### TASK INSTRUCTIONS
When you answer, copy every line of the listing below exactly.

···

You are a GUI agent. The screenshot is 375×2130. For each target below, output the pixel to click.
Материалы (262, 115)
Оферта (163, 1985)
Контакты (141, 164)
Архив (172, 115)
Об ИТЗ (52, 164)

···

### ANSWER TO THIS TASK
You are a GUI agent. The screenshot is 375×2130. For each target below, output the pixel to click.
Материалы (262, 115)
Оферта (163, 1985)
Контакты (141, 164)
Архив (172, 115)
Об ИТЗ (52, 164)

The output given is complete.